Agnaldo Fernandes, superintendente da decania do Centro de Ciências Jurídicas e Econômicas (CCJE), defende que essa regulamentação compõe o arcabouço de medidas assumidas pelo governo com o objetivo de controlar e restringir a ação sindical no âmbito dos servidores públicos. “Essa ação encontra justificativa por ser este o setor que, ao longo dos anos, vem demonstrando uma enorme capacidade de resistir e de elaborar proposições para a melhoria da qualidade do Serviço Público e a manutenção de seu caráter”, destaca Agnaldo, ressaltando que essas características são combatidas, por se chocarem com a política dos governos, principalmente o federal.

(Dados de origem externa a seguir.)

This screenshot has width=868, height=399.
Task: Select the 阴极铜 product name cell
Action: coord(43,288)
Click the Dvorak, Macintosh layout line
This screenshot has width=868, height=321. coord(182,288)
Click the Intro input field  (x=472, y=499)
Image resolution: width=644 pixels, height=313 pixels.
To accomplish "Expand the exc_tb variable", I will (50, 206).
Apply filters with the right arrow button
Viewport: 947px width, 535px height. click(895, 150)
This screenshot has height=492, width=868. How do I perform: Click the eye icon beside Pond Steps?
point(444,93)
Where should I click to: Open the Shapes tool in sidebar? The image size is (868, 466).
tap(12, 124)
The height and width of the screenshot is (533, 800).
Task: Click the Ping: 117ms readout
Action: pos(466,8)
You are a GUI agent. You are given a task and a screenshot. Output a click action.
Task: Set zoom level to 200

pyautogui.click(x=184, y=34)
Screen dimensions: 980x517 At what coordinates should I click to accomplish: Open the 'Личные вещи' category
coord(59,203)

A avaliação do processo não foi concluída por causa do pedido de revisão do ministro do STF, Joaquim Barbosa. Porém, a maioria dos componentes da suprema corte já se manifestou aplicando aos servidores públicos os mesmos limites impostos aos trabalhadores da iniciativa privada. Todos os oito ministros concordam que a regulamentação do direito de greve obrigará os servidores públicos a exercer seus direitos de forma limitada. Em entrevista ao site da CUT-Brasil, o ministro Gilmar Mendes afirmou que "o que existe atualmente é uma lei da selva. Greves continuam a ser realizadas sem nenhum controle jurídico, e a não atuação do tribunal neste caso, configuraria uma espécie de omissão judicial".

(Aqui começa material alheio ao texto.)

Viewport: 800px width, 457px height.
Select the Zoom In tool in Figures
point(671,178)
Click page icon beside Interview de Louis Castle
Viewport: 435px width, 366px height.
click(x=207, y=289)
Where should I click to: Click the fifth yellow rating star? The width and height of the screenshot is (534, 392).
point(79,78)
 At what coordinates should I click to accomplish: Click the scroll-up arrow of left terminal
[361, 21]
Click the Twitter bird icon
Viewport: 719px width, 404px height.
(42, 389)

Agnaldo, no entanto, discorda do ministro. A seu ver, os movimentos de greve não são organizados sem nenhum controle jurídico, até por que, tudo é ponderado no tempo necessário para amadurecer e ampliar qualquer decisão. “Vale salientar que não fazemos greve a troco de nada. Ela é um recurso extremo que lançamos mão após longas tentativas de sensibilizar o governo”, esclarece.

Mediante a regulamentação, Francisco Assis dos Santos, coordenador geral do SINTUFRJ, manifestou também sua indignação. Segundo ele, já sendo garantido pela Constituição o direito de greve, regulamentá-lo seria uma forma de restrição. “Acredito que a regulamentação desse direito, o restringe. Regulamentar conflitos desta natureza macula o poder de negociação. Em suma: direito de greve é legítimo e não se restringe”, enfatiza.

Breve histórico da luta pelo direito de greve

A tradição jurídica autoritária no nosso país começa na Constituição de 1891, que ignorou no texto qualquer referência à realização de greves. Quase meio século depois, em 1932, o decreto, que criou a Comissão Mista de Conciliação, tratou de punir sumariamente, com suspensão ou dispensa, os trabalhadores que abandonassem abruptamente os serviços "sem qualquer entendimento prévio com os empregadores".

A Constituição de 1937, proclamada para sustentar a ditadura de Getúlio Vargas, considerou a greve um recurso anti-social, nocivo ao trabalho e ao capital, incompatível com os superiores interesses da produção nacional.

Em 1946, uma nova Constituição marcava o fim da ditadura Vargas e democratizava o país. Mesmo neste clima, o reconhecimento ao direito de greve ficou limitado com a expressão: "cujo exercício a lei regulará". Décadas depois, o Congresso Nacional aprovou a Lei nº 4.330, batizada como lei anti-greve.

No momento de superação da ditadura militar e, conseqüentemente, de abertura democrática, o processo constituinte de 1988 remeteu o exercício do direito de greve no serviço público a uma futura regulação.

Diante desse breve histórico, fica claro que para o Estado Brasileiro esta liberdade de organização sempre foi um ato desafiador da autoridade constituída.